Marlon and Marion held their violet frothy drinks aloft and clinked glasses.

“To us!” Marlon cried.

“To vacation!” Marion corrected him.

Marlon laughed and nodded at her as he took a long sip from his glass, nosing the paper umbrella out of the way. “Remember that time your parents took us to Disneyland and the pilot invited us into the cockpit to have a look, because we were seven and what seven-year-old wouldn’t love that? This island reminds me of that trip. Isn’t that weird?”

Marion set her drink down on the bar. “It should sound weird, but it’s not. Now that’s weird. I was thinking of the same trip just now, although probably for a completely different reason.” She gestured towards a couple having an argument between the bar and the beach. “Those two remind me of my parents. So loveless, not a thought for the chase anymore, only for the end of their marriage.”

“Wow.” Marlon took another heavy slug from his glass. “That’s almost a sobering thought.” He winked at Marion. “But we’re on vacation, girl, there’s no need to dredge up painful memories. I know your parents had their problems, but everyone does. Except us, except today. Bartender?”

The bartender looked their way, and Marlon waved his near-empty glass. The bartender nodded as Marlon raised a peace sign in his direction. Within seconds, the second round was in front of the pair of old friends.

Marion added her first straw to the second glass, and stirred thoughtfully. “I know we’re on vacation, Mar, but I can’t help but think about all the bad things that we’re missing back at home. All the annoyance that’s waiting on us when we get back to work.” She twitched the hem of her white tennis skirt into a straight line across her knees. “The Huntress is going to have it in for us for coming back with a tan when she’s been stuck there, you know that.”

“I don’t know why she has that nickname. It doesn’t make any sense. She doesn’t hunt, she has all her intel brought to her by the office snitch. And besides, it’s her own fault she doesn’t use her vacation time properly. Drink up.” Marlon led by example and waved the bartender down again.

Marion shrugged and finished off her second drink. “Ouch!” Her hand flew to her forehead. “Sorry, brain freeze.” She squinted at Marlon. “Whew, it’s gone now. Where’s the next round?”

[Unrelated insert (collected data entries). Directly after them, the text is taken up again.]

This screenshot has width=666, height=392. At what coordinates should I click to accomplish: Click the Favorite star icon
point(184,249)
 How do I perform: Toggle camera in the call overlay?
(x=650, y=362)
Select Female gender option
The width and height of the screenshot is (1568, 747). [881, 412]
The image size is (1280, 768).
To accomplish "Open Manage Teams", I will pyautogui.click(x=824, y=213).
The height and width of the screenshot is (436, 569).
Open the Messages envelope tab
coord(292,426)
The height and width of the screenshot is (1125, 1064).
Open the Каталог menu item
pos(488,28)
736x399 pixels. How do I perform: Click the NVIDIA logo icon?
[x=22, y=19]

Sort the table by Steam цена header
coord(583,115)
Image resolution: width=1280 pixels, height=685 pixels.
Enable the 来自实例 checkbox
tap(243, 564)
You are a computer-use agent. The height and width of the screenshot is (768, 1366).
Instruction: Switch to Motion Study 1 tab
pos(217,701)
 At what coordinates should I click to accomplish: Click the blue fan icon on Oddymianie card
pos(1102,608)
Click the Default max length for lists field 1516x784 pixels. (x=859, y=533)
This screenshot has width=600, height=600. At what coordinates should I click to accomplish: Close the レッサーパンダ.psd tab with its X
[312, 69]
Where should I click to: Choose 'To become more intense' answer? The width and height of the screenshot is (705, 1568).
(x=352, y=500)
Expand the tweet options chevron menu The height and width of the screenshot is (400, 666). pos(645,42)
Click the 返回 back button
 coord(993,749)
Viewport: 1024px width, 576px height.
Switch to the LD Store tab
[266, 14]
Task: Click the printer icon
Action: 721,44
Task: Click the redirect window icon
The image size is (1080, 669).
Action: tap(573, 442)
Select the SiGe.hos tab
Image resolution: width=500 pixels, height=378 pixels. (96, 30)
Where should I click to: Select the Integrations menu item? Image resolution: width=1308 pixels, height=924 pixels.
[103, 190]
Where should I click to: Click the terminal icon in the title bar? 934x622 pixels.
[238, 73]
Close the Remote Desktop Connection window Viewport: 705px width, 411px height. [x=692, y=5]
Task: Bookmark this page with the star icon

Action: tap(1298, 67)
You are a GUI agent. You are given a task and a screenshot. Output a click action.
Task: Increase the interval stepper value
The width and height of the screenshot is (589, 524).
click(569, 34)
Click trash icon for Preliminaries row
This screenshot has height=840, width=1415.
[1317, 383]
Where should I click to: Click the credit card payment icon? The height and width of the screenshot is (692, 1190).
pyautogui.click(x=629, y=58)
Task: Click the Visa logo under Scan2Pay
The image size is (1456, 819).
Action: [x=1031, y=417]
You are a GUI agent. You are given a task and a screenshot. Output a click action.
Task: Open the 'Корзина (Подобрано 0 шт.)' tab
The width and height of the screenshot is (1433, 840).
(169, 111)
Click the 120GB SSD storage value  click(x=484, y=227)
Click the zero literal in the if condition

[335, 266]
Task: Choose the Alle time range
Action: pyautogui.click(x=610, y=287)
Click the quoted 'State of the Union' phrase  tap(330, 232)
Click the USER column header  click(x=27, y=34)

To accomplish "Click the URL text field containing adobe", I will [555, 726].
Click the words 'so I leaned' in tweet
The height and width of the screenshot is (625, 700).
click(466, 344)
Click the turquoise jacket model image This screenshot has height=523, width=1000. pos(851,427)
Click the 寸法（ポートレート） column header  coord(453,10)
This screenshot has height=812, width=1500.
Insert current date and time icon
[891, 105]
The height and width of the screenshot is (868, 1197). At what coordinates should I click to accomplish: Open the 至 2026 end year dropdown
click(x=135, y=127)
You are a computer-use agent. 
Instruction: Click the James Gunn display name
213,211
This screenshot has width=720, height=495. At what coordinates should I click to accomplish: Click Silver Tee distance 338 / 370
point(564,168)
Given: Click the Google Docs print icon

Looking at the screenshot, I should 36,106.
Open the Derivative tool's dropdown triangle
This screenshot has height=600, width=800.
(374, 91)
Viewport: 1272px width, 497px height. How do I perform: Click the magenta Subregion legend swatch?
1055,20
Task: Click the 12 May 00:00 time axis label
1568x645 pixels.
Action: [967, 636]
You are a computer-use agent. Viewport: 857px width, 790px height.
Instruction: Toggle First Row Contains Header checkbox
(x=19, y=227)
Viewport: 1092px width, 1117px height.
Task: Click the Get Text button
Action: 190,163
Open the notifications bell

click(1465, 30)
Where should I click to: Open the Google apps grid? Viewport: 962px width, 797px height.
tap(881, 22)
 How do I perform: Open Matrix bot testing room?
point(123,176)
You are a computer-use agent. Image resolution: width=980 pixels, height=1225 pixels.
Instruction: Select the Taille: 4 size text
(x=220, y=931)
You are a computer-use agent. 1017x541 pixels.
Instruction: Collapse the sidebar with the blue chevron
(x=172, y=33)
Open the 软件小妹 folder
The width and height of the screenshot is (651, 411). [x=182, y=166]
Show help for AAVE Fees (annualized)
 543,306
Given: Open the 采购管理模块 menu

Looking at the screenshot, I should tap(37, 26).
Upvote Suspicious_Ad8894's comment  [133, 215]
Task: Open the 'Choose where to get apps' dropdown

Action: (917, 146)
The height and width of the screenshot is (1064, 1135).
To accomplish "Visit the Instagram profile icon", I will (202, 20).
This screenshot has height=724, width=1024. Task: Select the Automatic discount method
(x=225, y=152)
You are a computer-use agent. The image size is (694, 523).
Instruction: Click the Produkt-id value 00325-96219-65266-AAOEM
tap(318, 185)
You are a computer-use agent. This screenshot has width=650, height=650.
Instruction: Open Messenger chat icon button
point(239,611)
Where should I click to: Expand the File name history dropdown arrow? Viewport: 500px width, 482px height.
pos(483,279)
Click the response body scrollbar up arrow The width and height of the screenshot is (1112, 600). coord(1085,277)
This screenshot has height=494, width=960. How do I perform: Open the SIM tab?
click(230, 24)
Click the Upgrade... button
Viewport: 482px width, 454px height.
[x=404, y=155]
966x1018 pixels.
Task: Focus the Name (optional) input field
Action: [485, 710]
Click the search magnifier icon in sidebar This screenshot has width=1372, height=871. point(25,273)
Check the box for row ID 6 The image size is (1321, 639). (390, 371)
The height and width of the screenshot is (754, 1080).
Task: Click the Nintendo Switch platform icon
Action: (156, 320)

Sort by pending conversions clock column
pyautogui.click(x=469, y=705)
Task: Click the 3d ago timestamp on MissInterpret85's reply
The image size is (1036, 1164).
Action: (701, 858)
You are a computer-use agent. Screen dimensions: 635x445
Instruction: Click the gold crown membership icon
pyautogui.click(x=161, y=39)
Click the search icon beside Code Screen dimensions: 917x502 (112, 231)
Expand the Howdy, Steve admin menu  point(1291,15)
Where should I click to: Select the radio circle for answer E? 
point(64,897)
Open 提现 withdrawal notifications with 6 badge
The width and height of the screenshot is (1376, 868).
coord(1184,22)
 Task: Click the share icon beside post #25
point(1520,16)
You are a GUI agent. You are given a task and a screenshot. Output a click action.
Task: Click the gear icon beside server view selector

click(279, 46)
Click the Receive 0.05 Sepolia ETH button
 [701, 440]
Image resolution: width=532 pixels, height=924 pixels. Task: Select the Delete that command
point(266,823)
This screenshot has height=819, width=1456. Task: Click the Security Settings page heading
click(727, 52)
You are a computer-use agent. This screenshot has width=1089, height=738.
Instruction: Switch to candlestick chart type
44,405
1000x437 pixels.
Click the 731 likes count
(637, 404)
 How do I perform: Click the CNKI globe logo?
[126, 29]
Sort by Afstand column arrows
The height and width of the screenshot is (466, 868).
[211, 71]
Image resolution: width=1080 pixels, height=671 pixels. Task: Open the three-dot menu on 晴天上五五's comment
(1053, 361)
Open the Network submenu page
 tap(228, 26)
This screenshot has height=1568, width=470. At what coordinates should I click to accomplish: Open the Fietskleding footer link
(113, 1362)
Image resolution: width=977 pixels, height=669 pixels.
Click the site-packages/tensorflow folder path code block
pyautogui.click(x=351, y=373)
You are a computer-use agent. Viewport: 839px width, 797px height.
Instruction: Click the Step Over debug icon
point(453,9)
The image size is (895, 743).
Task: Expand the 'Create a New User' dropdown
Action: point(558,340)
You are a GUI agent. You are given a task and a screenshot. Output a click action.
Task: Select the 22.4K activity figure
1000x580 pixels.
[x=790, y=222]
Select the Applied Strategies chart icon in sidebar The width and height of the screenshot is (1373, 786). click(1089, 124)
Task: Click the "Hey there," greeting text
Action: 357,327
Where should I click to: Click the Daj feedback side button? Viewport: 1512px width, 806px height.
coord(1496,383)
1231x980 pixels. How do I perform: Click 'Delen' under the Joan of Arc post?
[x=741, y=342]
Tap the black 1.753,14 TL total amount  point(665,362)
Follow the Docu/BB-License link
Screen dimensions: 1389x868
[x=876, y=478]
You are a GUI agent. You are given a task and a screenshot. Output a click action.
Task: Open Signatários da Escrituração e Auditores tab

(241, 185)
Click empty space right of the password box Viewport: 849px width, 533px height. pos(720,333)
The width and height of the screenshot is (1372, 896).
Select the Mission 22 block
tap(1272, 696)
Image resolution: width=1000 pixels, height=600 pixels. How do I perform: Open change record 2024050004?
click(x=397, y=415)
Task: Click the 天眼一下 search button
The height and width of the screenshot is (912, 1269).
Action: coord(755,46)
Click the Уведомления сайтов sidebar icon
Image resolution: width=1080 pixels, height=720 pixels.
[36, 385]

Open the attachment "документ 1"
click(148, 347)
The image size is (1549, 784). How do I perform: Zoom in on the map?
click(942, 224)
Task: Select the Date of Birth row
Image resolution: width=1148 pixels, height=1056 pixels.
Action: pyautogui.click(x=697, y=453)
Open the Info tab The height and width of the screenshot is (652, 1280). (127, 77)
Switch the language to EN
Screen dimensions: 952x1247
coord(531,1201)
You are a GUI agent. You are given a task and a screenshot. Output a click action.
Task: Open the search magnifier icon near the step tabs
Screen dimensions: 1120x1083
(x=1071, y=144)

He laughed as the bartender set another pair of glasses before them. “It’s right here. Toast!” He raised his glass.

Marion matched his pose. “What are we drinking to this time?” she asked.

“To sunlight, to sea air, to beach life…to freedom from fax machines and rolling chairs and mail room clerks eager to get in someone’s pants. To drinking!” Marlon smiled broadly, and Marion couldn’t help but leave her worries behind and join his frivolity.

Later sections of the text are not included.